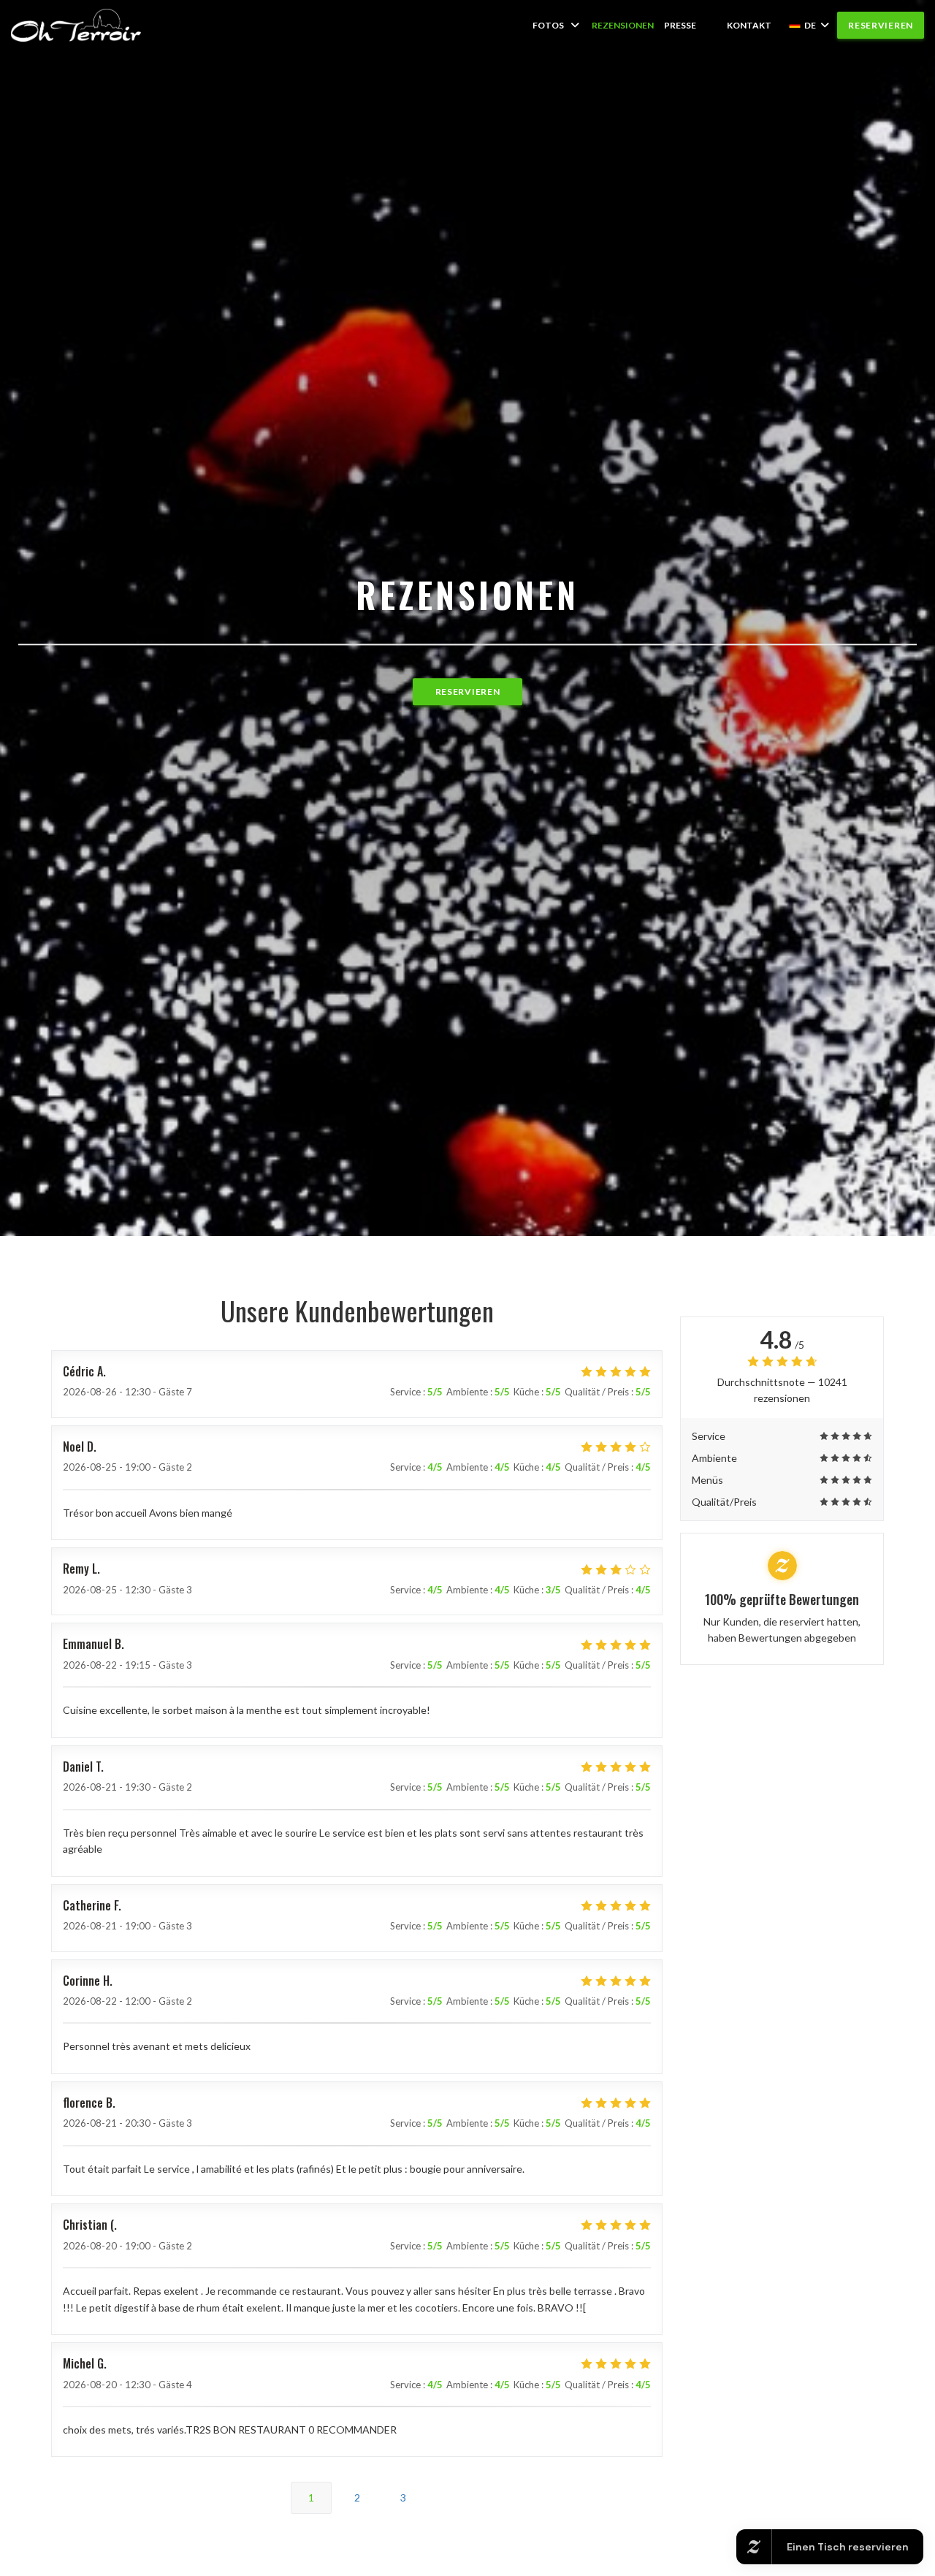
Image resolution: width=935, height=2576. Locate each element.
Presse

--------------------

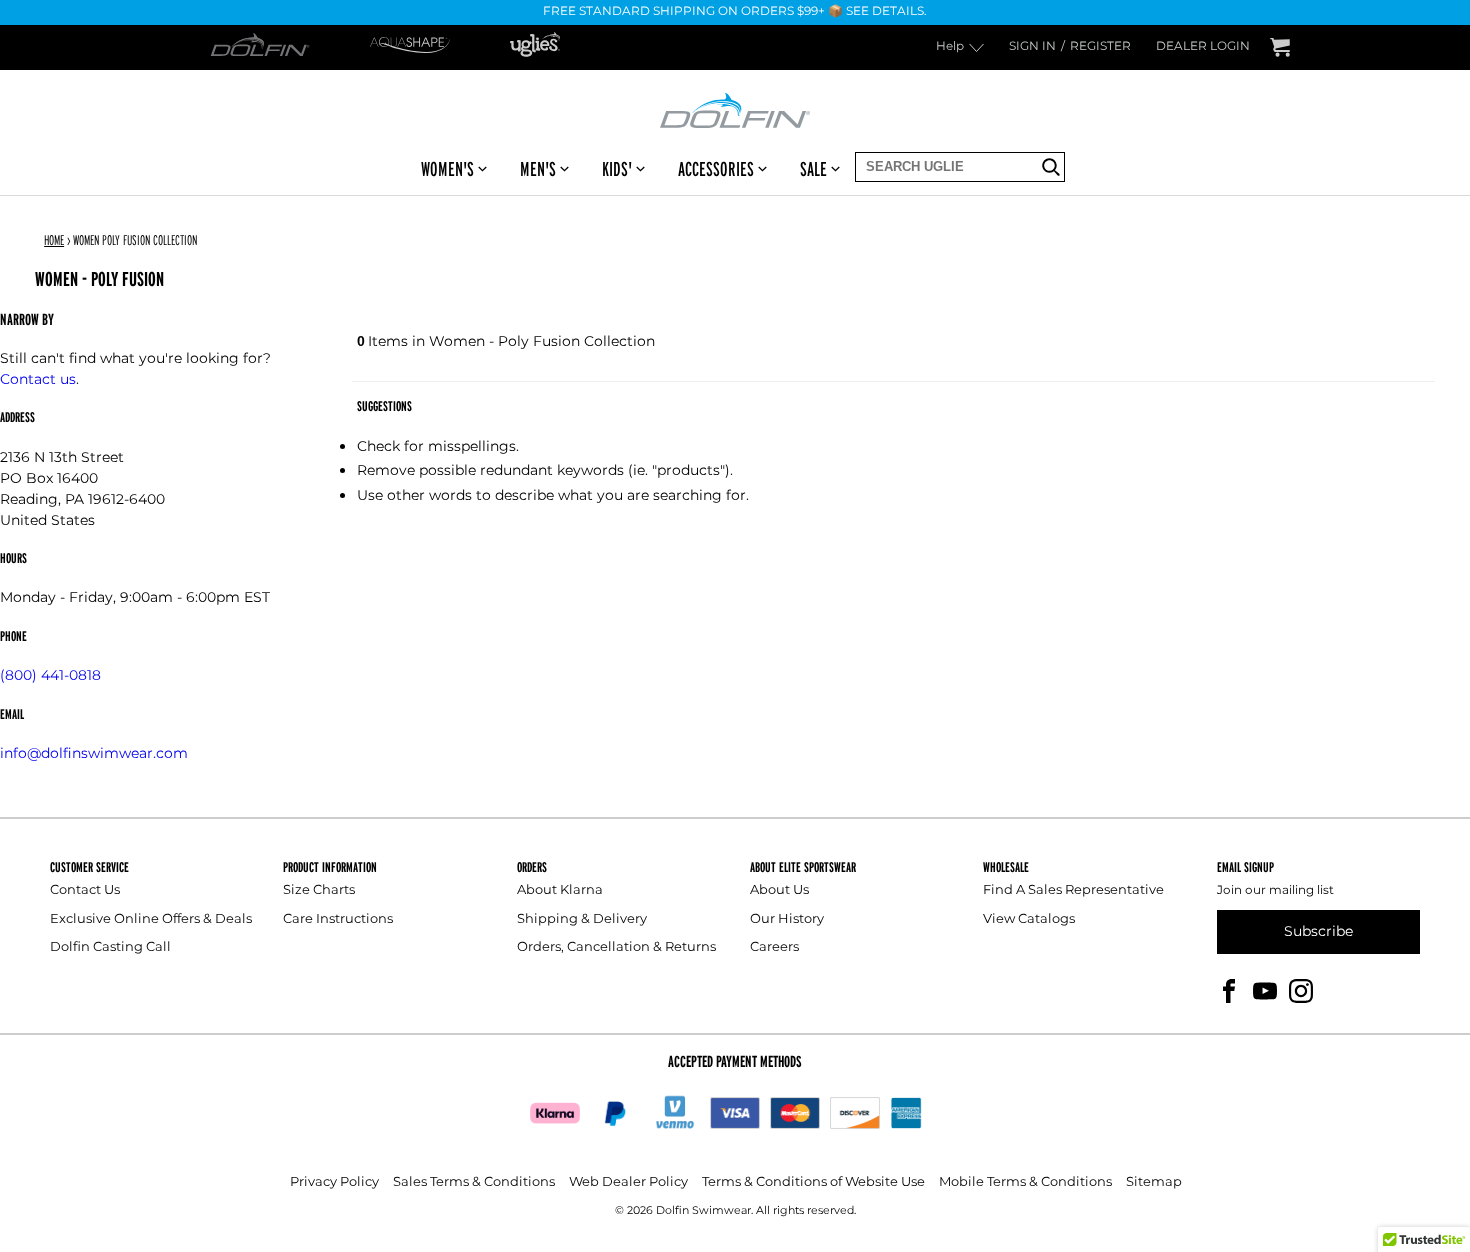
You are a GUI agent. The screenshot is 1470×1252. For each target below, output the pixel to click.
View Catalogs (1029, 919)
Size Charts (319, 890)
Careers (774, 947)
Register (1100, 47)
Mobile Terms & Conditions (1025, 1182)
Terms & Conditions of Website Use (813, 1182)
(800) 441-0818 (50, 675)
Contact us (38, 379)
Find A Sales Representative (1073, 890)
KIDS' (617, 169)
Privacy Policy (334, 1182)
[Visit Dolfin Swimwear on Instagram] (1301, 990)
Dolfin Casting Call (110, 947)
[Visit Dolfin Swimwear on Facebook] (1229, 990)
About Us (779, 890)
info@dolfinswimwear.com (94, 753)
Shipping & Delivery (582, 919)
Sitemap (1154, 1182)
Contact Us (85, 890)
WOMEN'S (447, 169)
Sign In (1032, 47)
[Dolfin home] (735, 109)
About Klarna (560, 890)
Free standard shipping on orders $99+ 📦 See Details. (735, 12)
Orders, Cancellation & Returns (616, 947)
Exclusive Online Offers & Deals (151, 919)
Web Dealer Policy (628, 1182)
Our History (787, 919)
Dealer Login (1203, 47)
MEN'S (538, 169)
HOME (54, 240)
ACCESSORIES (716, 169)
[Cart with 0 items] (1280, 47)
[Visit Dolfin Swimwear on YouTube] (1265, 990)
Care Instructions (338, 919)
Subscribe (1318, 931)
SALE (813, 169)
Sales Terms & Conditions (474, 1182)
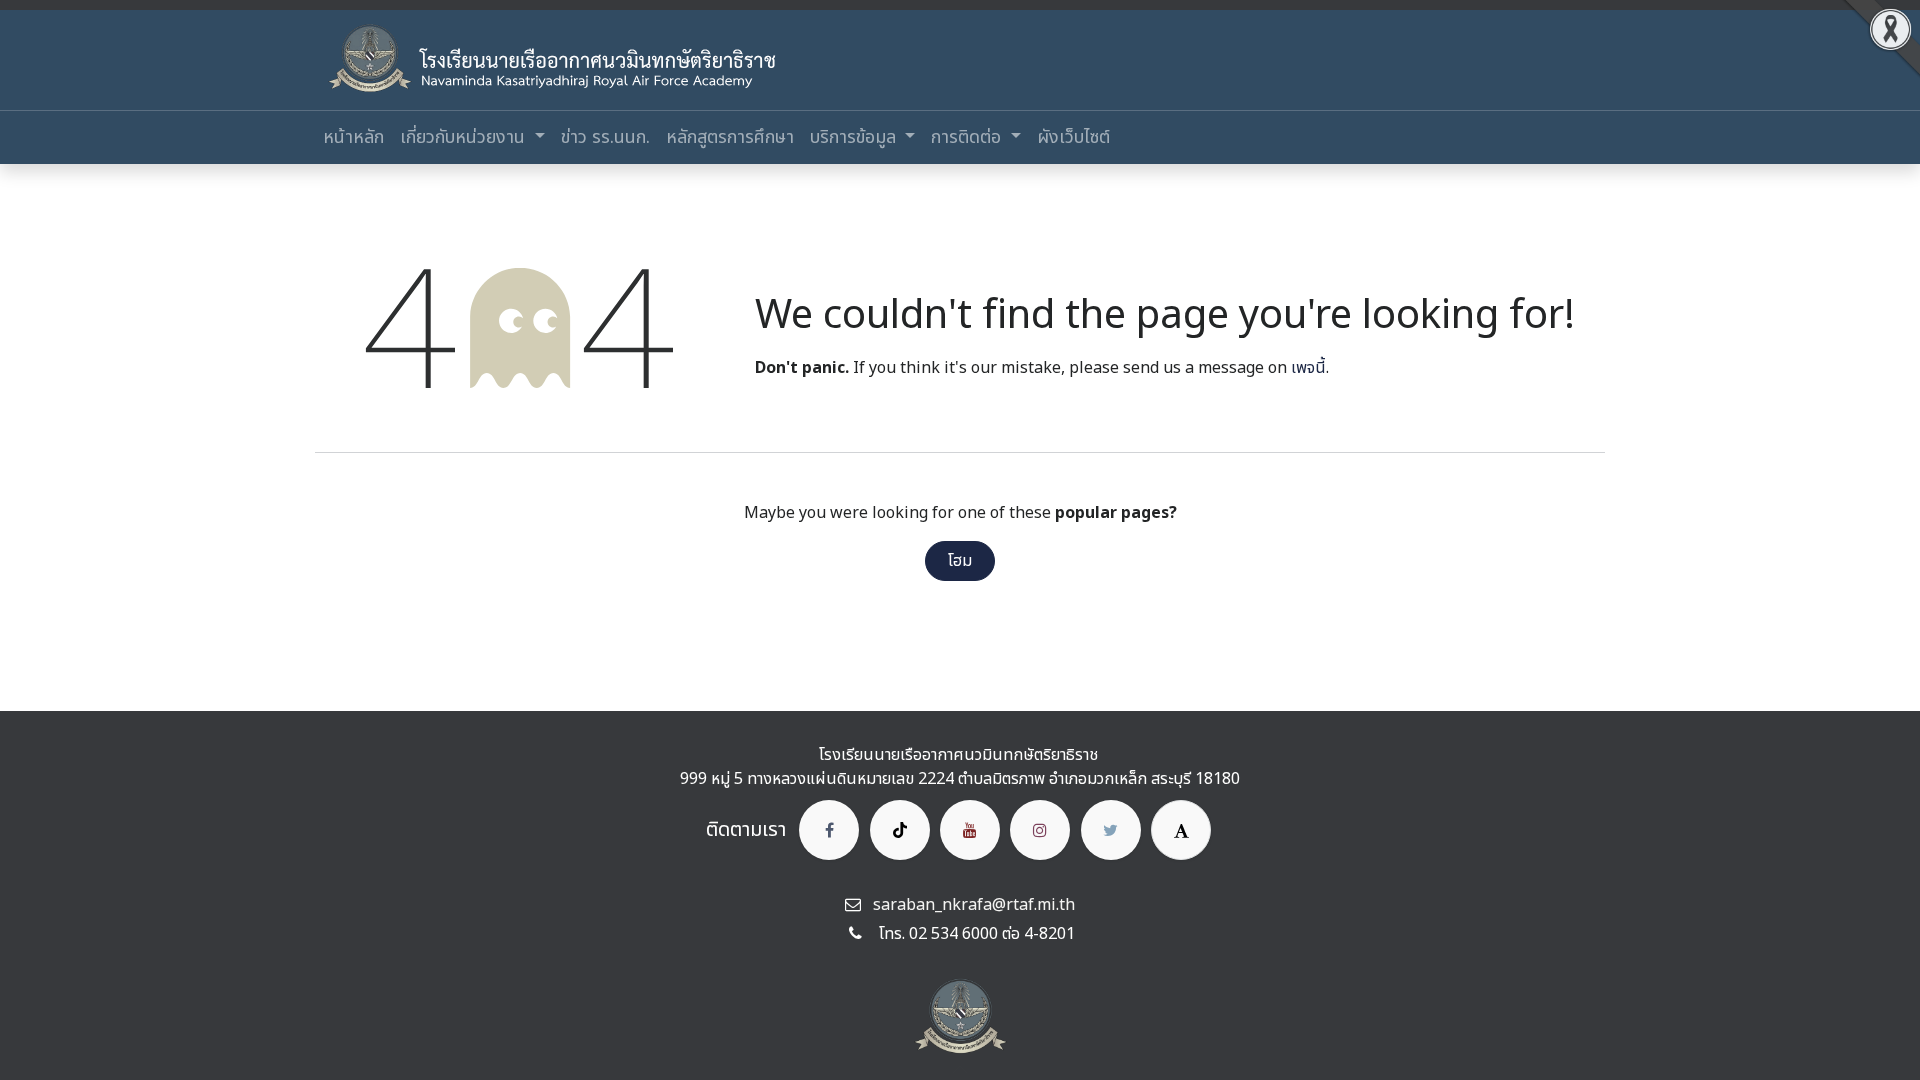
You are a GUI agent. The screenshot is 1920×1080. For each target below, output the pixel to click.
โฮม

--------------------

* _Task directions_: Search the listing above for the string "target". Copy every line that contains it.

* _Written reply_:
You are a GUI agent. The screenshot is 1470×1252. For each target below, output the pixel to click.
You are a GUI agent. The screenshot is 1920×1080. For each target below, output the pixel to click.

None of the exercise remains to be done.